While at face value, the statement is true, being “more free than” in the Middle East is simply understating a problem. Just to outline the basic issues, Lebanon’s record on human rights has been a matter of concern for international watchdogs on the following counts:
Security forces arbitrarily detain and torture political opponents and dissidents without charge, different groups (political, criminal, terrorist and often a combination of the three) intimidate civilians throughout the country in which the presence of the state is at best weak, freedom of speech and press is severely limited by the government, Palestinian refugees are systematically discriminated and homosexual intercourse is still considered a crime.
While these issues remain at the level of the state, in society a number of other issues are prominent: Abuse of domestic workers, racism (for example excluding people from color and maids from the beaches) violence against women and homophobia that even included recently a homophobic rant on a newspaper of the prestigious American University in Beirut. The list could go on forever.
The question of gay rights in Lebanon remains somewhat paradoxical. On the one hand, article 534 of the Lebanese Penal Code prohibits explicitly homosexual intercourse since it “contradicts the laws of nature”, and makes it punishable with prison. On the other hand, Beirut – and Lebanon – remains against all odds a safe haven, for centuries, for many people in the Middle East fleeing persecution or looking for a more tolerant lifestyle.
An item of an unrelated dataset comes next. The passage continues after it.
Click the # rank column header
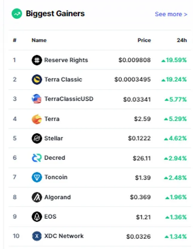pos(14,40)

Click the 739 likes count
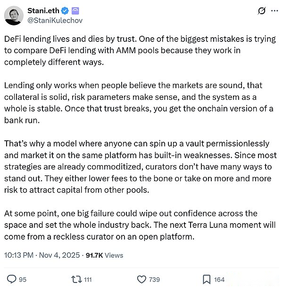tap(154, 279)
That of course includes gays and lesbians and it is not uncommon to hear of gay parties held from time to time in Beirut’s celebrated clubs. At the same time, enforcement of the law is sporadic and like everything in Lebanon, it might happen and it might not; best is to read the horoscope in the morning and pray for good luck. A few NGO pro-LGBT have been created in the country since the inception of “Hurriyyat Khassa” (Private Liberties) in 2002.
In 2009 Lebanese LGBT-organization Helem launched a ground-breaking report about the legal status of homosexuals in the entire region, in which a Lebanese judge ruled against the use of article 534 to prosecute homosexuals.
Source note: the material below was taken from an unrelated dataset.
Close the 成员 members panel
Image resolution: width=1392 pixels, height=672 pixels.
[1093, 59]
It is against the background of this turbulent scenario that Samer Daboul’s film “Out Loud” (2011) came to life, putting together an unusual tale about friendship and love set in postwar Lebanon in which five friends and a girl set on a perilous journey in order to find their place in the world.
Though the plot of the film seems simple, underneath the surface lurks a challenge to the traditional morals and taboos of Lebanese society – homosexuality, the role of women, the troubled past of the war, delinquency, crime, honor – which for Lebanese cinema, on the other hand, marks a turning point.
This wouldn’t be so important in addressing the question of rights and freedoms in Lebanon were it not for a documentary, “Out Loud – The Documentary”, released together with the film that documents in detail the ordeal through which the director, actors and crew had to go through in order to complete this film.
Shot in Zahlé, in mountainous heartland of Lebanon and what the director called “a city and a nation of conservatism and intolerance”, it is widely reported in the documentary that from the very beginning the cast and crew were met with the same angry mobs, insults, and physical injuries that their film in itself so vehemently tried to overcome; a commercial film about family violence, gay lovers, and the boundaries of relationships between men and women. A film not about Lebanon fifteen or twenty years ago, but about Lebanon of here and today.
Daboul writes: “Although I grew up in the city in which “Out Loud” was filmed, even I had no idea how difficult it would be to make a movie in a nation plagued by violence, racism, sexism, corruption and a lack of respect for art and human rights.” The purpose of “Out Loud” of course wasn’t only to make a movie but a school of life, in which the maker, the actors and the audience could all have a peaceful chance to re-examine their own history and future.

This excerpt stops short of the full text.